Goal:

This article shares a step-by-step guide on how to install a Kubernetes Cluster with NVIDIA GPU on AWS.

It includes spinning up an AWS EC2 instance, installing NVIDIA drivers&cudatoolkit, installing Kubernetes Cluster with GPU support, and eventually ran a Spark+Rapids job to test it.

Env:

AWS EC2 (G4dn)

Ubuntu 18.04

Solution:

1. Spin up an AWS EC2 instance with NVIDIA GPU

Here I choose "Ubuntu Server 18.04 LTS (HVM), SSD Volume Type" base image.

Choose "Instance Type": g4dn.2xlarge (8vCPU, 32G memory, 1x 225 SSD).

Note: EC2 G4dn instance has NVIDIA T4 GPU(s) attached.

Go to "Step 3: Configure Instance Details": Auto-assign Public IP=Enable.

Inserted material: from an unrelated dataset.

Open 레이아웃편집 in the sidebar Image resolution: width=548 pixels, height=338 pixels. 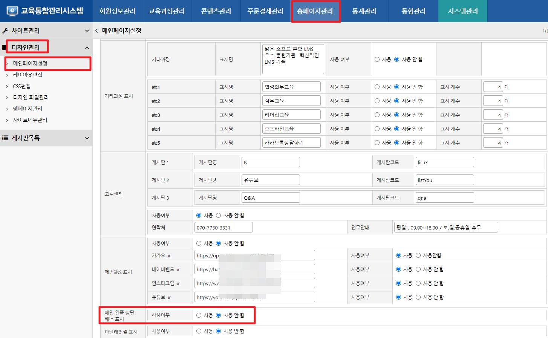28,75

Go to "Step 4: Add Storage": Increase the Root Volume from default 8G to 200G.

Go to "Step 6: Configure Security Group": Create a security group with ssh only allowed from your public IP address.

Eventually "Launch" and select an existing key pair or create a new key pair.

2. SSH to the EC2 instance

Please follow the Doc on how to ssh to EC2 instance.

ssh -i /path/my-key-pair.pem ubuntu@my-instance-public-dns-name
sudo su - root

3. Install NVIDIA Driver and cudatoolkit

Please follow this blog on How to intall CUDA Toolkit and NVIDIA Driver on Ubuntu (step by step).

Make sure "nvidia-smi" returns correct results.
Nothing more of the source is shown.